Singapore, Jun 2: Moody's Investors Service on Tuesday downgraded 11 Indian banks along with as many non-financial companies and infrastructure majors besides four government-related issuers following a downgrade of the Indian government's issuer rating to Baa3 from Baa2 with a negative outlook.

The rapid and widening spread of the coronavirus outbreak, deteriorating global economic outlook, volatile oil prices and asset price declines are creating a severe and extensive credit shock across many sectors, regions and markets, said Moody's.

The Indian banking sector has been affected given the disruptions to India's economic activity from the coronavirus outbreak, which is weakening borrowers' credit profiles, it added.

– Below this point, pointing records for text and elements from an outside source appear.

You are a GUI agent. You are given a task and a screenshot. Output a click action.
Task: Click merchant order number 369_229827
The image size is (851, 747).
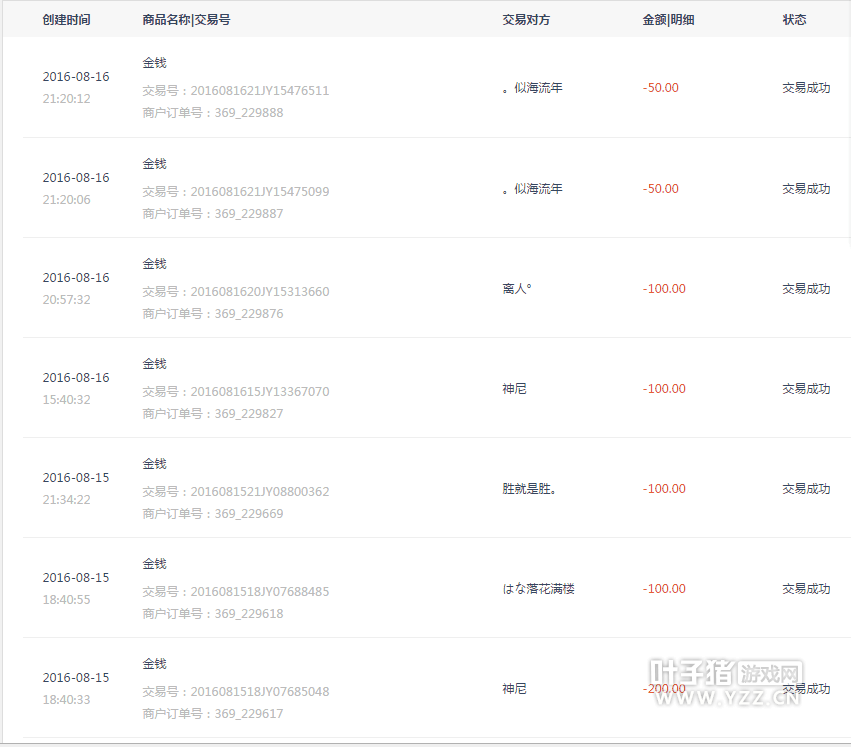(248, 414)
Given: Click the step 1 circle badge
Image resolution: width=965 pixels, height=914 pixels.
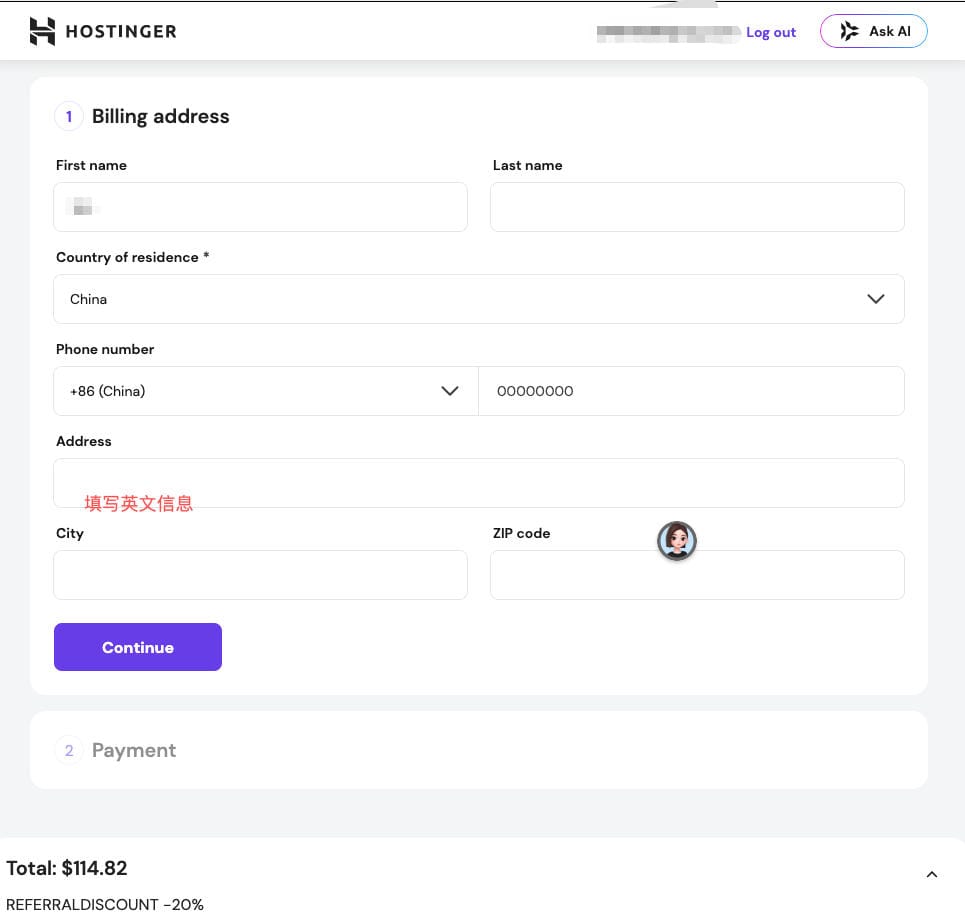Looking at the screenshot, I should 69,116.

The 11 lenders include Bank of Baroda, Bank of India, Canara Bank, Central Bank of India, Export-Import Bank of India, HDFC Bank, Indian Overseas Bank, IndusInd Bank, Punjab National Bank, State Bank of India and Union Bank of India.

The 11 non-finance companies are Oil and Natural Gas Corporation, Hindustan Petroleum Corporation, Oil India, Indian Oil Corporation, Bharat Petroleum Corporation, Petronet LNG, Tata Consultancy Services, Infosys, Reliance Industries, UPL Corporation and Genpact.

The 11 infrastructure companies are NTPC, NHPC, National Highways Authority of India, Power Grid Corporation, Gail India, Adani Green Energy Restricted Group (RG-2), Adani Transmission Restricted Group, Adani Ports and Special Economic Zone, Adani Transmission, Adani Electricity Mumbai and Azure Power Solar Energy.

The four Indian government-related issuers are Indian Railway Finance Corporation, Housing and Urban Development Corporation, Power Finance Corporation and REC Ltd.

"Government-related issuers in India have been affected because of disruptions to India's economy which will weaken borrowers' credit profiles," said Moody's.